El comisario de una dependencia de Lanús le pidió a una mujer 200 mil pesos para no iniciarle una causa narco. Pero sólo le dio 30 mil pesos: arreglaron abonarle los 170 mil restantes la noche posterior. Ese fue el inicio del tiroteo entre efectivos de la Bonaerense y la Federal.
Porque la mujer implicada hizo la denuncia en la fiscalía que inició un operativo: “La fiscal llama a drogas peligrosas y se autoriza el operativo. No sabíamos que eran policías, muchos delincuentes dicen ser policías para cometer delitos”, dijo horas después Néstor Roncaglia, jefe de la policía Federal.
Y continuó contando el hecho: “Luego de la entrega del dinero, que estaba marcado, la mujer se retira y ahí empieza el procedimiento. Cuando estaban deteniendo al capitán aparece un auto blanco que intenta chocar a los efectivos y estaciona 70 metros más adelante. Los efectivos de la Federal salen a correrlo y reciben dos y cuatro disparos de los de la Bonaerense”.

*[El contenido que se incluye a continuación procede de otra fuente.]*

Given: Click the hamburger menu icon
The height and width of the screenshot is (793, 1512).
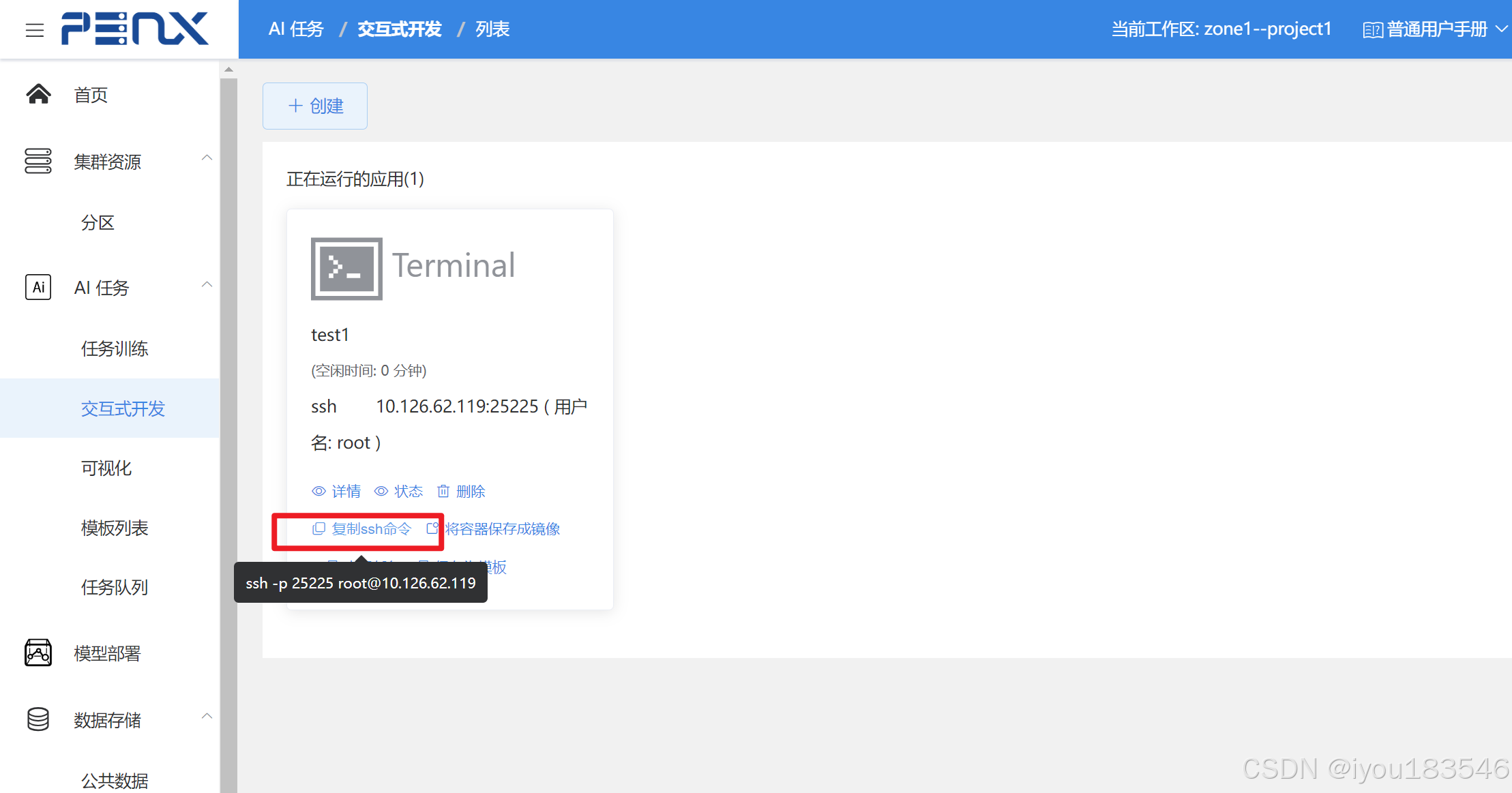Looking at the screenshot, I should pos(35,30).
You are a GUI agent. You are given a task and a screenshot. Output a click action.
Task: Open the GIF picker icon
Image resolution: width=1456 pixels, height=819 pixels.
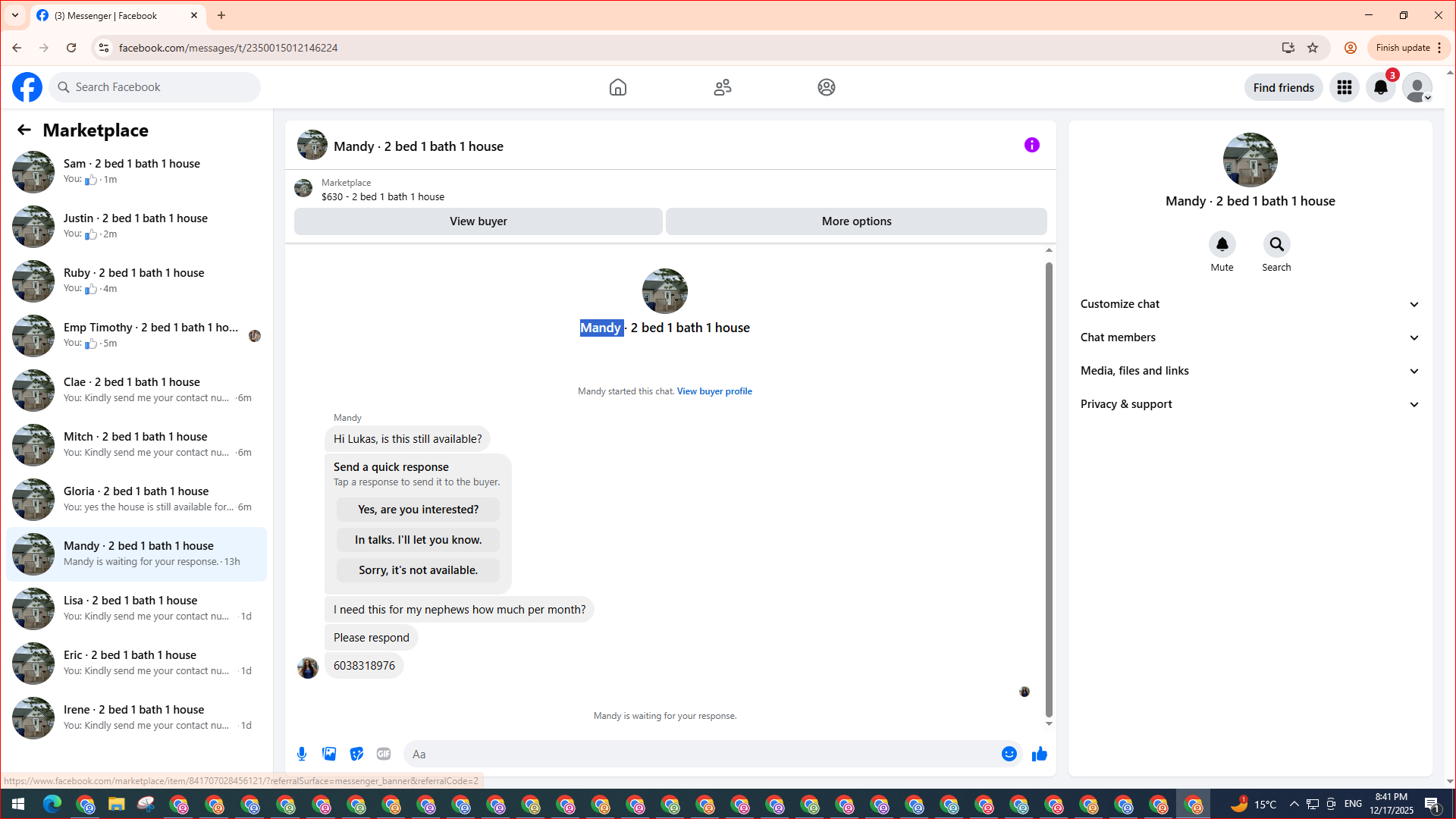[384, 754]
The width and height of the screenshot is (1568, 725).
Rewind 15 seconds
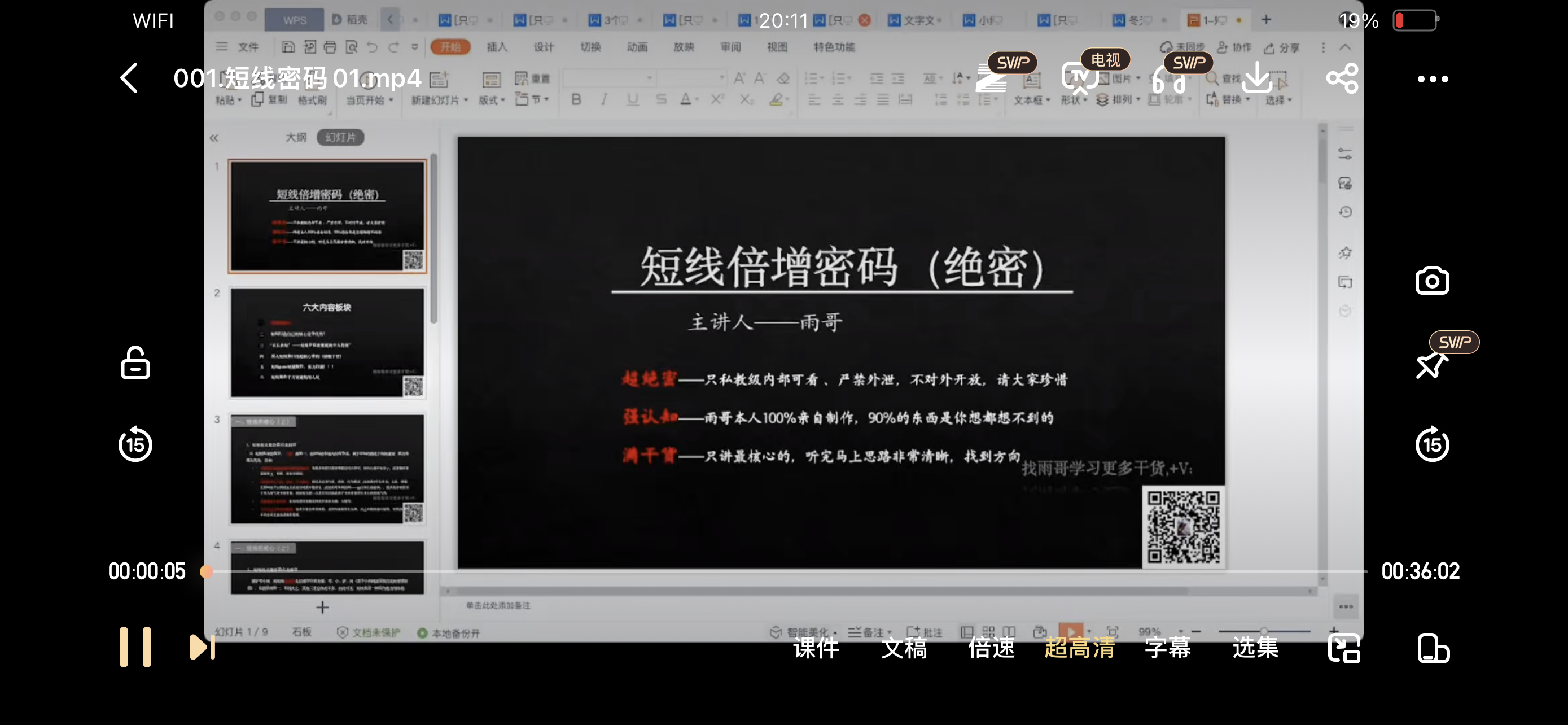pyautogui.click(x=135, y=444)
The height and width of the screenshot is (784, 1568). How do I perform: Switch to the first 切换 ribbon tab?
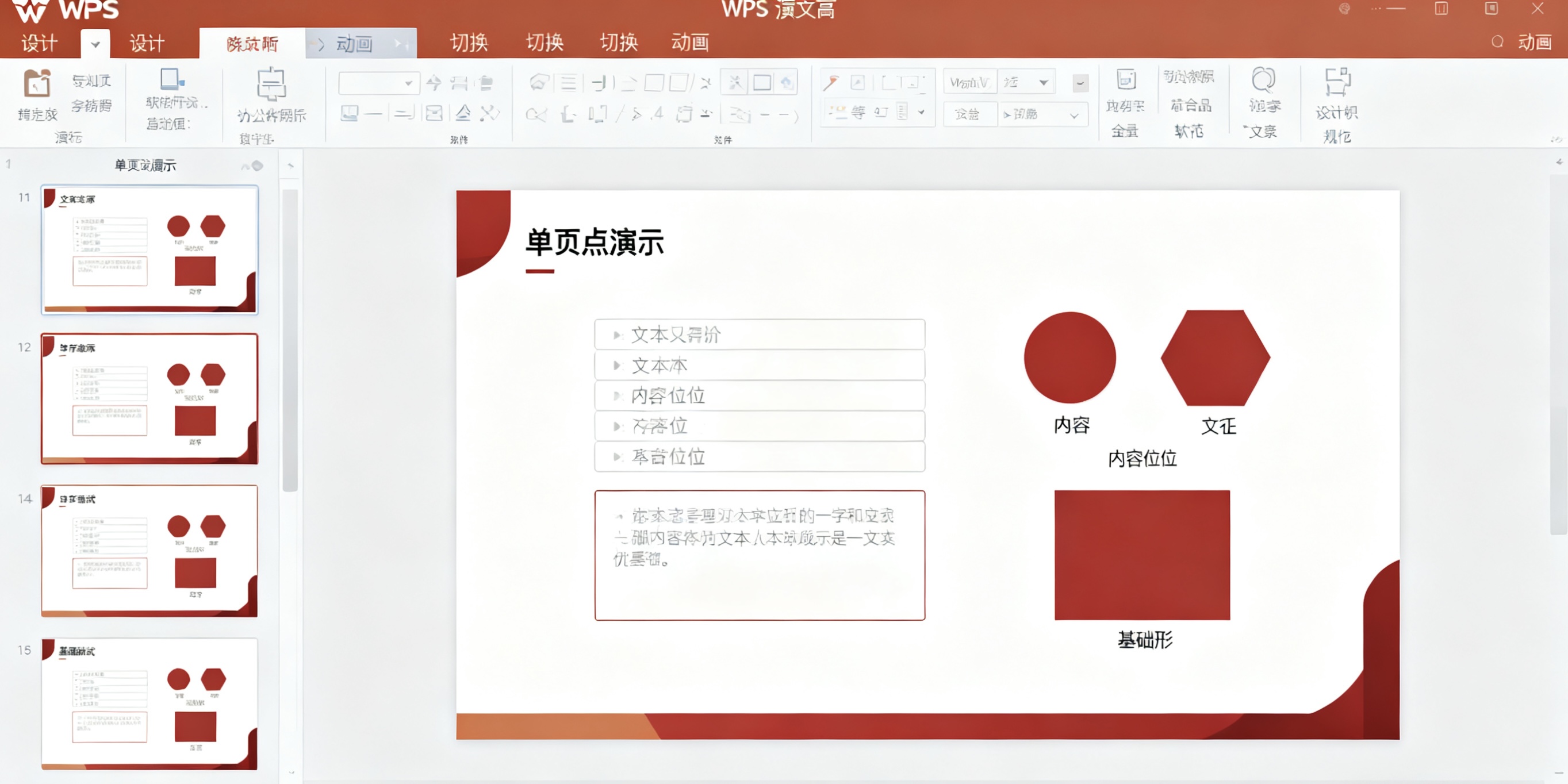point(469,42)
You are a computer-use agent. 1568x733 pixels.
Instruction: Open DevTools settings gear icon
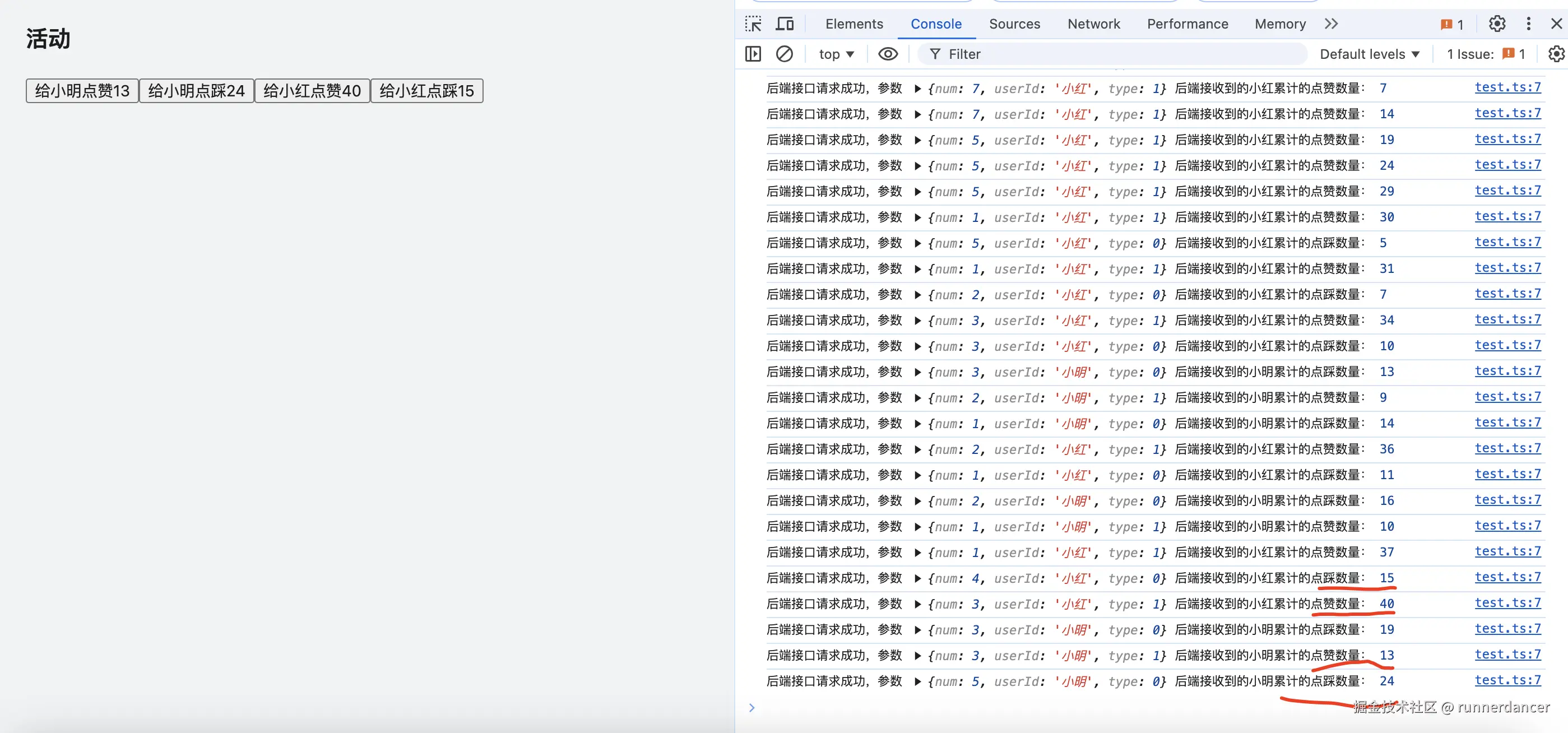(x=1497, y=24)
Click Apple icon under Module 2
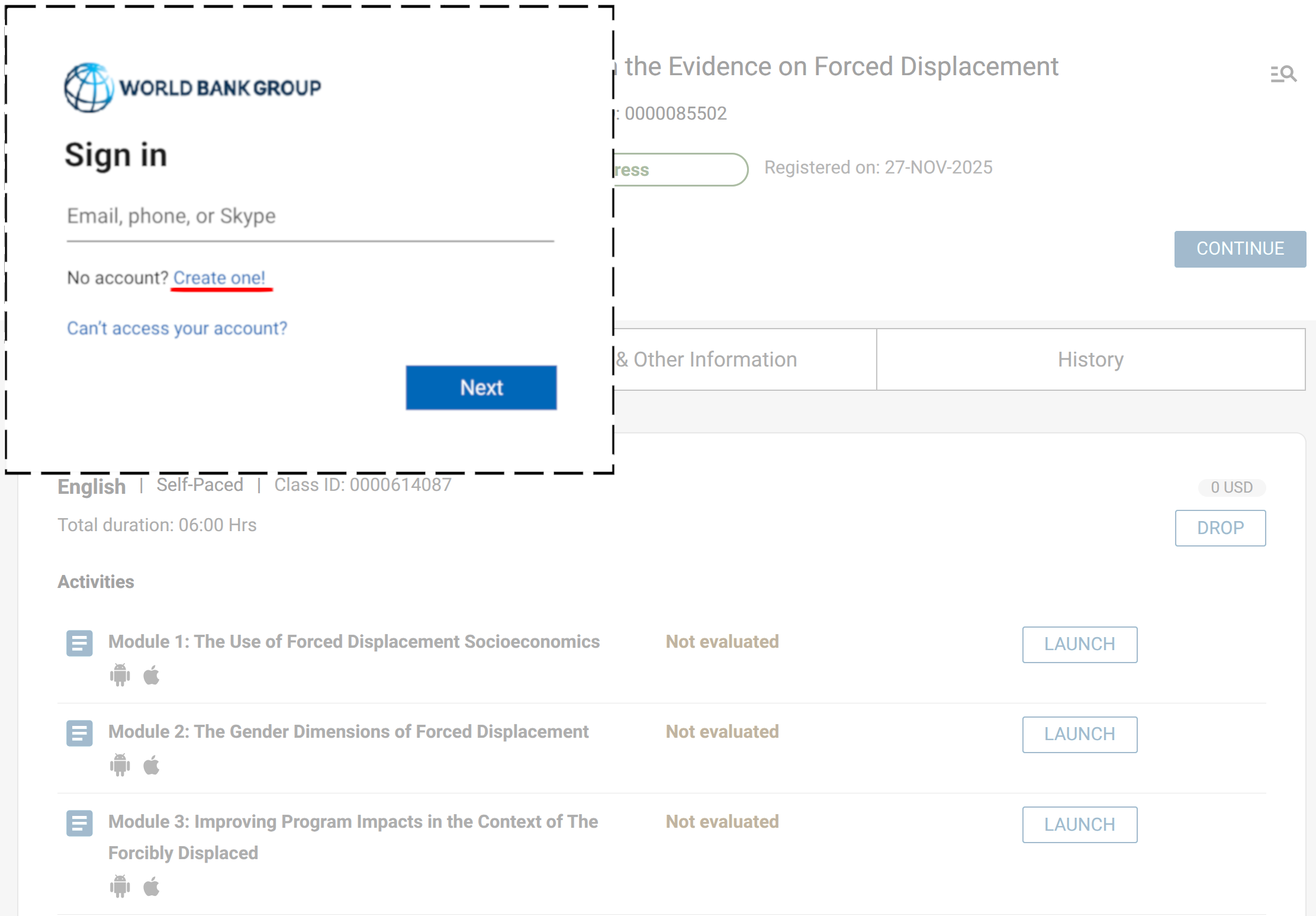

Sobre la denunciante, Roncaglia indicó: “No sabemos a qué se dedica la mujer porque nosotros actuamos en el hecho puntual. Puede estar vinculada al narcotráfico, pero la mujer denunció que los policías quisieron plantarle una causa narco”.
Y luego concluyó sobre lo traumático que es un tiroteo, él que tuvo que participar de uno en su casa en 2013: “Son hechos graves, que uno no se olvida más. Un policía herido genera una conmoción porque uno no está acá para morir, sino para detener delincuentes, pero si el que produjo la lesión es otro efectivo, eso causa más dolor”.